More deep breaths: Read Jay Rosen on bias.

Bottom line? Recognize your own biases and/or values? Be transparent as an individual and as a news entity? Journalists often fall back on the term when defending what they do. Critics of journalism often employ the term when attacking news coverage they do not like.

And here's a comment by journalism professor Philip Meyer in relation to "community journalism" in which the journalist is not passive but active, beginning with clear assumptions about what the community needs to know:

Objectivity, as defined by the knee-jerk, absolutist school of media ethics, means standing so far from the community that you see all events and all viewpoints as equally distant and important -- or unimportant. It is implemented by giving equal weight to all viewpoints and assertions --or, if not, all an interesting variety within a socially acceptable spectrum. The result is a laying out of facts in a sterile, noncommittal manner, and then standing back to "let the reader decide" which view is true.

This, in effect, is objectivity of result, defining objectivity not by the way we go about our business of gathering and interpreting the news, but by what we put in the paper. It can be measured out: so many lines for this group, so many for that. In an effort to be fair, we sprinkle our resources to produce as even an effect as we can.

Critics of objectivity get a lot to chew on when that is the definition. And one form of reaction is to declare that objectivity is impossible. No matter how delicately we sprinkle, we'll never get it right. Might as well be honest about it, these critics say, listen to our subjective inner voices, and write and report from a clearly stated point of view. Some journalists who think that way will surely seize on public journalism as an excuse to do it.

And even the advocates of public journalism, Davis Merritt in particular, admit that it is a hazard. When you start caring about how public debate goes, even if you don't prefer a particular outcome, you start making subjective decisions about what to focus on and when. Journalistic passivity is abandoned. One solution is to draw a line somewhere on the slippery slope, be subjective up to that point, and then stop.
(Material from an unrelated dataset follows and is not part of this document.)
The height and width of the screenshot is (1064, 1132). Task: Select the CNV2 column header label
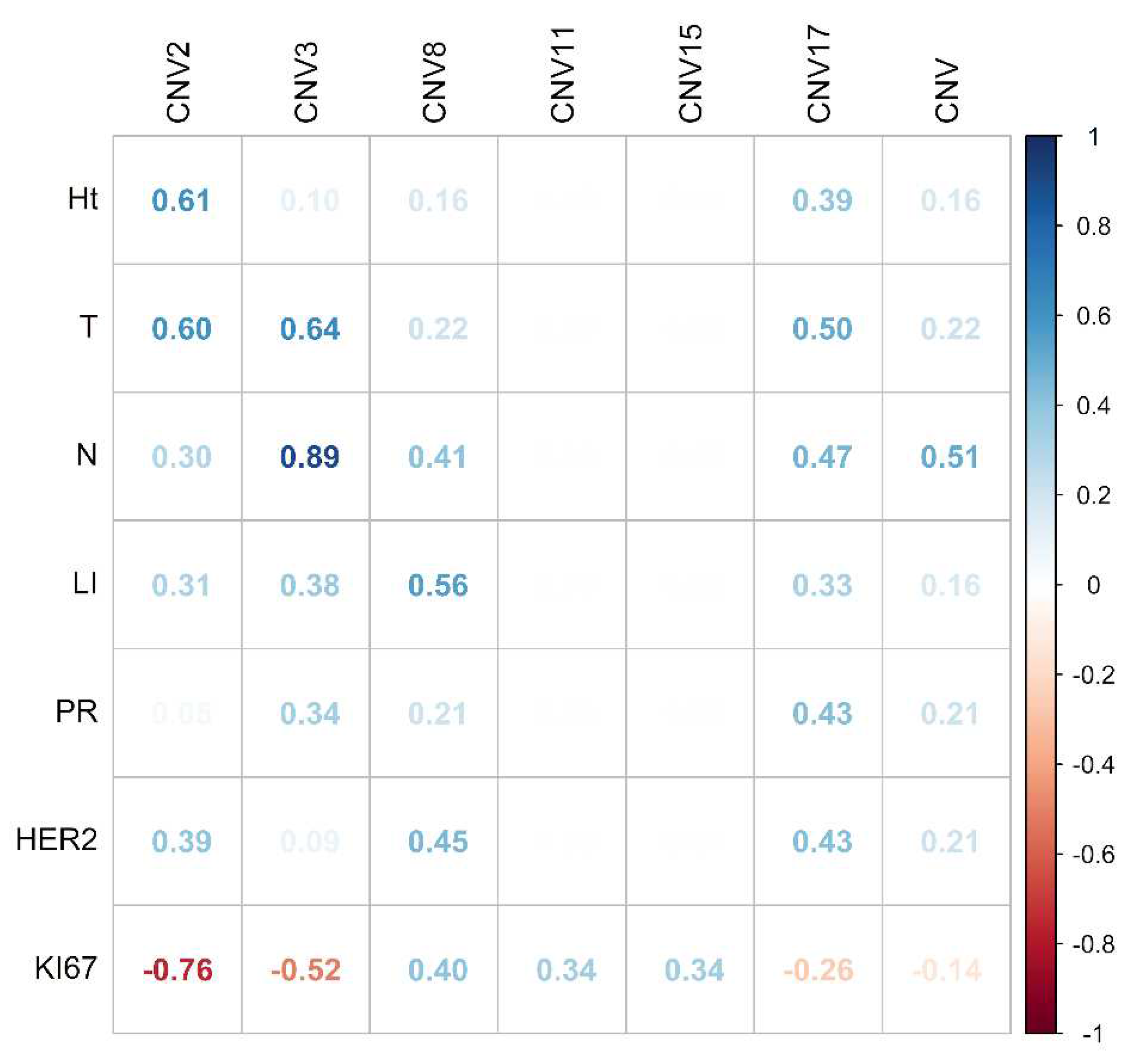178,83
There is a better solution, and it is already being adopted by reporters who use data-intense methods. Investigative reporters like Barlett and Steele in Philadelphia and Steve Doig in Miami practice objectivity of method, not objectivity of result. Barlett and Steele are mad as hell about the way things are going in America, and their writing shows it. A piece of Doig's roof was torn off by Andrew, and he wasn't happy about that. But both reporting projects followed the objective scientific standard of replicability. They informed their investigations with theories about the underlying causes of events. They developed operational tests of those theories. And they documented the steps in executing their tests with a paper trail that any other investigator could find and follow and come out with the same results.
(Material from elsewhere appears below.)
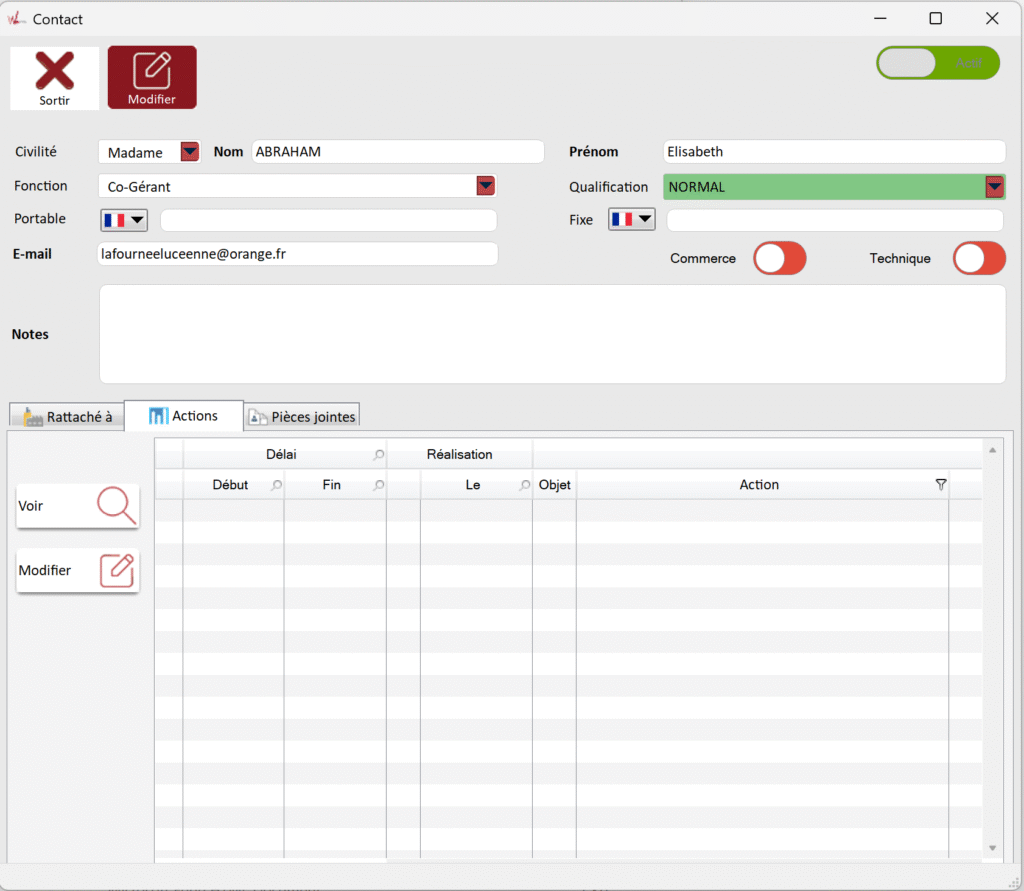Screen dimensions: 1024x891
Task: Click the search icon in Délai header
Action: point(378,455)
This is scientific method applied to the practice of journalism. One of its beauties is that it requires no departure at all from the enlightenment philosophy that gave us our stance of prickly individualism. The political philosophers of the eighteenth century derived their ideas from the development of scientific method. Free expression should be encouraged, John Milton argued, because new things are learned every day, and an idea that seems false now might be proved true tomorrow. And even a false idea could contain a kernel of truth that, exposed to light, would grow and prevail.

Robertson: But this method only applies to big stories with big commitment of time and big commitment of money. So we end as we end with most of our ethical inquiry in this class: We recognize the problem and we try to ask the right questions....

And we put quotation marks around "objectivity," at least when it comes to journalism.